Closed stephenmuss closed 1 year ago

stephenmuss commented 1 year ago

Hi there,

I'm wondering why you elected to use response.raise_for_status() after receiving the response - https://github.com/okigan/awscurl/blob/184d7735b57d5c71f75f52a85cc8c8909226b6d5/awscurl/awscurl.py#L537

Would it not make more sense to return an exit code that is either 0 for a successful request or non-zero for a non-successful request?

This would mean tools such as jq etc could still parse the response without the Python traceback interfering where a non-successful status code may still be anticipated.

Happy to open a PR if it makes sense.

okigan commented 1 year ago

Thanks for looking into it.

If I recall, the intent was that raise_for_status() would raise an exception which would cause a different return code

I've made this repo to show the intent, check out and run venv and test targets.

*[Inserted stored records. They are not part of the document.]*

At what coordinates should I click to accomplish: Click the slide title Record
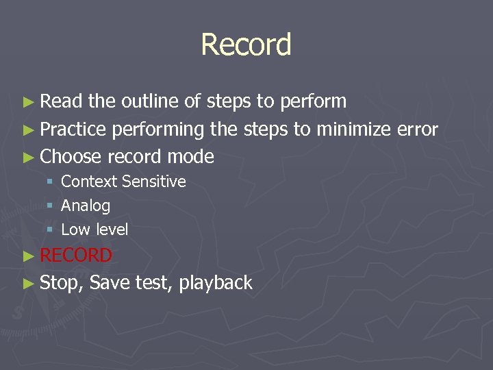246,45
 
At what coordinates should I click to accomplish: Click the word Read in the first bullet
62,101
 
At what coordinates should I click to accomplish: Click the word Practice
73,129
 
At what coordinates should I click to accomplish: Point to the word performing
158,130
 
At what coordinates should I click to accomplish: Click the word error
417,130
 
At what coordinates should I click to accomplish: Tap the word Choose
71,157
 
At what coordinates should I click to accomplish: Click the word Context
88,182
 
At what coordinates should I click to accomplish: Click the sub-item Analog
86,206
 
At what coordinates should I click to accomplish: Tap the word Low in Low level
73,230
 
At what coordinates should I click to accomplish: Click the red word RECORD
76,256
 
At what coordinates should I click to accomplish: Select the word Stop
60,283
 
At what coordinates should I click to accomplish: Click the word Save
110,282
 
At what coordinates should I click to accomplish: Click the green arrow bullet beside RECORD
28,256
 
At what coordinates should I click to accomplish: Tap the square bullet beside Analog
50,206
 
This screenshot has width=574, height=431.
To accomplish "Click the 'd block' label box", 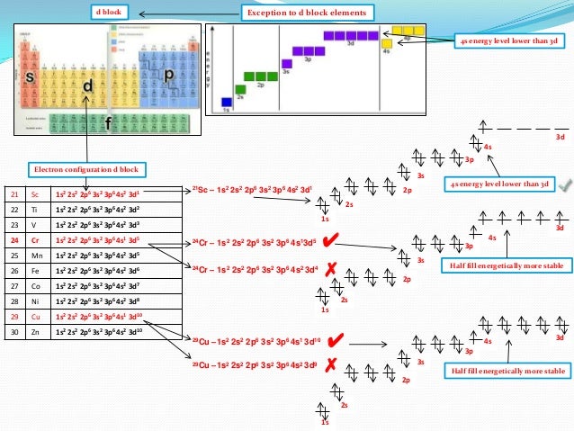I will point(112,13).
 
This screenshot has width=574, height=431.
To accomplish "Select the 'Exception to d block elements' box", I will point(307,13).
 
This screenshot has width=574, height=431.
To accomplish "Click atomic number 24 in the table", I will point(14,240).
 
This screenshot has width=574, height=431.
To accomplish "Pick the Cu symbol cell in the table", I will point(37,317).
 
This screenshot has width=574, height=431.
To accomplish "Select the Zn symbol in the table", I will point(37,332).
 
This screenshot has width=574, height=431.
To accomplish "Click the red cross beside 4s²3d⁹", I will point(330,364).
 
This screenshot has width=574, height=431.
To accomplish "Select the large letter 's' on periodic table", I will point(30,78).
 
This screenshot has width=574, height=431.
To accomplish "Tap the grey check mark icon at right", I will point(564,184).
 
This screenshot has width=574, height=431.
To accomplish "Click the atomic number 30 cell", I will point(14,332).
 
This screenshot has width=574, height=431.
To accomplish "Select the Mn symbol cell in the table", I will point(37,256).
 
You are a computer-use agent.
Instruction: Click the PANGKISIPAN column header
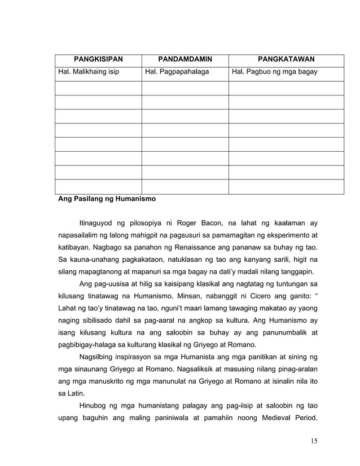[98, 60]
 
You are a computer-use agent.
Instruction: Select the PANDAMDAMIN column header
[185, 60]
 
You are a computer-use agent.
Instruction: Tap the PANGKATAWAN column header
[286, 60]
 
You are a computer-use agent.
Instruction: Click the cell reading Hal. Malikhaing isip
[87, 72]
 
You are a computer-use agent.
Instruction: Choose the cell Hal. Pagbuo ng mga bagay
[275, 72]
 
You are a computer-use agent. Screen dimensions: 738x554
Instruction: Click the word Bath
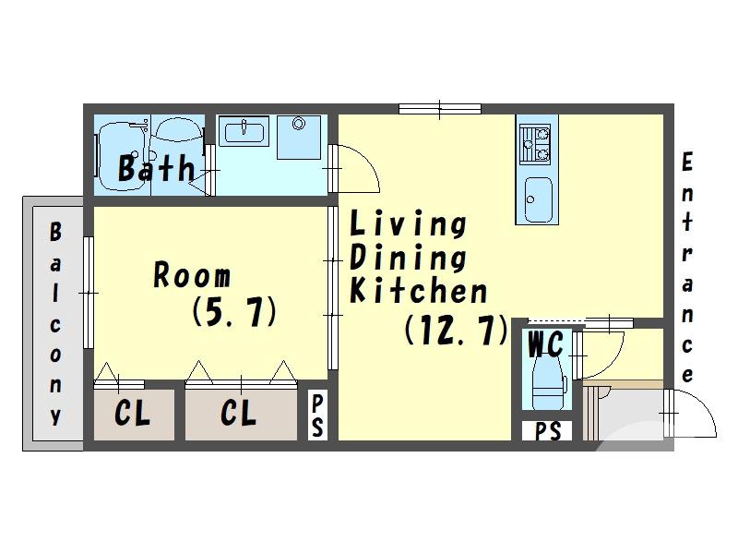tap(156, 168)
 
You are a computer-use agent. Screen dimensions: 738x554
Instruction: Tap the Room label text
tap(192, 274)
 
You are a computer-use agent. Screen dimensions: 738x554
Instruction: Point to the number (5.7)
tap(234, 311)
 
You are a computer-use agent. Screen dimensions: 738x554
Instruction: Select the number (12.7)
tap(456, 330)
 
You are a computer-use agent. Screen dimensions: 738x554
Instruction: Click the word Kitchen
tap(419, 290)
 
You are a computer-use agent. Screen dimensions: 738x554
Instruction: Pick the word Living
tap(408, 223)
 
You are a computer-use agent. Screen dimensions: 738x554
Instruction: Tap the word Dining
tap(408, 257)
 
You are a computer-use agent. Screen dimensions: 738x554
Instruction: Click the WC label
tap(545, 344)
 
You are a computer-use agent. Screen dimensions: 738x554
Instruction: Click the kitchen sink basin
tap(538, 199)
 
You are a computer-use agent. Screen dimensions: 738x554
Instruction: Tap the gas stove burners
tap(535, 144)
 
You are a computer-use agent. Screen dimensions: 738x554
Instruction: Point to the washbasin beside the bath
tap(244, 132)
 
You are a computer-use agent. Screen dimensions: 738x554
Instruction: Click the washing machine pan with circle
tap(298, 137)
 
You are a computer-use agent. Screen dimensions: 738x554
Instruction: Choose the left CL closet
tap(134, 415)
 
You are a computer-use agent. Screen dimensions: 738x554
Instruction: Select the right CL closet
tap(241, 415)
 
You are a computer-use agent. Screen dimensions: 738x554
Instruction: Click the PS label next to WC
tap(547, 431)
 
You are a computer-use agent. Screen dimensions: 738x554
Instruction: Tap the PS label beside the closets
tap(317, 416)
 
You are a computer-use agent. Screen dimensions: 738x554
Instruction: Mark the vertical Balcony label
tap(55, 324)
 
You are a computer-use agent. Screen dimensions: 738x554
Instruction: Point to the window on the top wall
tap(440, 109)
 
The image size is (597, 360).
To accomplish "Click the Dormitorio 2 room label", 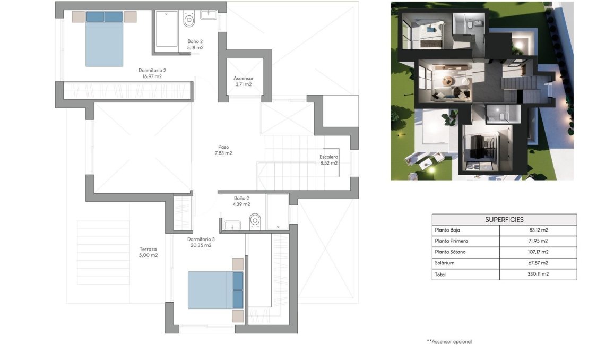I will (152, 73).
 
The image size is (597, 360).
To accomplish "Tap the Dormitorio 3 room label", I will (201, 242).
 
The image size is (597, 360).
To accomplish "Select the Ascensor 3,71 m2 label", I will (243, 81).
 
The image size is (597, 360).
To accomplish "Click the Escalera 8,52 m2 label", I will (328, 160).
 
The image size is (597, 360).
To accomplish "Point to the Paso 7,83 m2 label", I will (223, 150).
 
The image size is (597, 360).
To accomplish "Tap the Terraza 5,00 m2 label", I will (149, 252).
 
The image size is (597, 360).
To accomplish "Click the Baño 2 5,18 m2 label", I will (195, 44).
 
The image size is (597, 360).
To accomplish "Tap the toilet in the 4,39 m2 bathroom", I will (255, 220).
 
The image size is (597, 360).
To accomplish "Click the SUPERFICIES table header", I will (504, 219).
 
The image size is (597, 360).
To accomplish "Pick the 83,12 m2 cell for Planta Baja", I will (538, 230).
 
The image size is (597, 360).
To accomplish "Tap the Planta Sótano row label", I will (452, 252).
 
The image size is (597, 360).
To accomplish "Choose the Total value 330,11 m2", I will (537, 275).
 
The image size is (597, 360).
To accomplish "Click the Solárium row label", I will (445, 263).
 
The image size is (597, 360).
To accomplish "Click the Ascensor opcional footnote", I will (449, 341).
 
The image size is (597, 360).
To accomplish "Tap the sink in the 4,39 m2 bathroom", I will (232, 226).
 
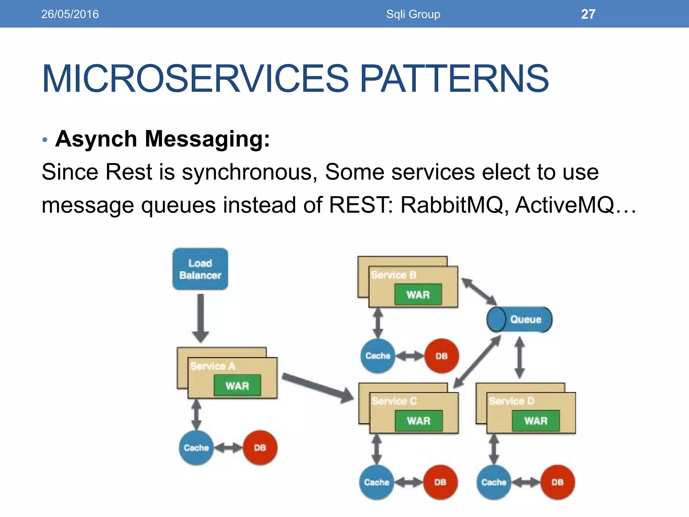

Is this working as intended?

stephenmuss commented 1 year ago

Thanks for your quick response @okigan. I understand the intention, the main issue with raise_for_status() is that it raises an exception and will print also print a traceback.

As an example, using awscurl to call a lambda function url with something like the following:

awscurl -H 'Content-Type: application/json' -X POST -d '{"foo": "bar"}' --service lambda --region us-east-1 https://foo.lambda-url.us-east-1.on.aws/

I may expect to get a non-200 status code if the payload is incorrect. Currently with raise_for_status() this looks like

{"errors": {"msg": "Some detailed error description"}}
Traceback (most recent call last):
  File "/Users/steve/.local/share/virtualenvs/example/bin/awscurl", line 8, in <module>
    sys.exit(main())
  File "/Users/steve/.local/share/virtualenvs/example/lib/python3.10/site-packages/awscurl/awscurl.py", line 521, in main
    inner_main(sys.argv[1:])
  File "/Users/steve/.local/share/virtualenvs/example/lib/python3.10/site-packages/awscurl/awscurl.py", line 515, in inner_main
    response.raise_for_status()
  File "/Users/steve/.local/share/virtualenvs/example/lib/python3.10/site-packages/requests/models.py", line 1021, in raise_for_status
    raise HTTPError(http_error_msg, response=self)
requests.exceptions.HTTPError: 422 Client Error: Unprocessable Entity for url: https://foo.lambda-url.us-east-1.on.aws/

Whereas this would be more desirable

{"errors": {"msg": "Some detailed error description"}}

If the main intention was to raise a non-zero exit code could I suggest this instead?

    print(response.text)

    exit_code = 0 if response.ok else 1

    return exit_code
stephenmuss commented 1 year ago

I'm happy to open a PR if you are amenable to that.

okigan commented 1 year ago

Yes, PR would be great!

I had a quick look at response.ok and looks like it also calls raise_for_status which would still produce the output you'd like to avoid? Something similar to this could get the behavior you are looking for.

Again, thanks for looking into this.

stephenmuss commented 1 year ago

Thanks @okigan. I have opened a PR in #153 with an explanation of why response.ok is still sufficient. Thanks for being open to the PR and even more thanks for the very handy tool you've written.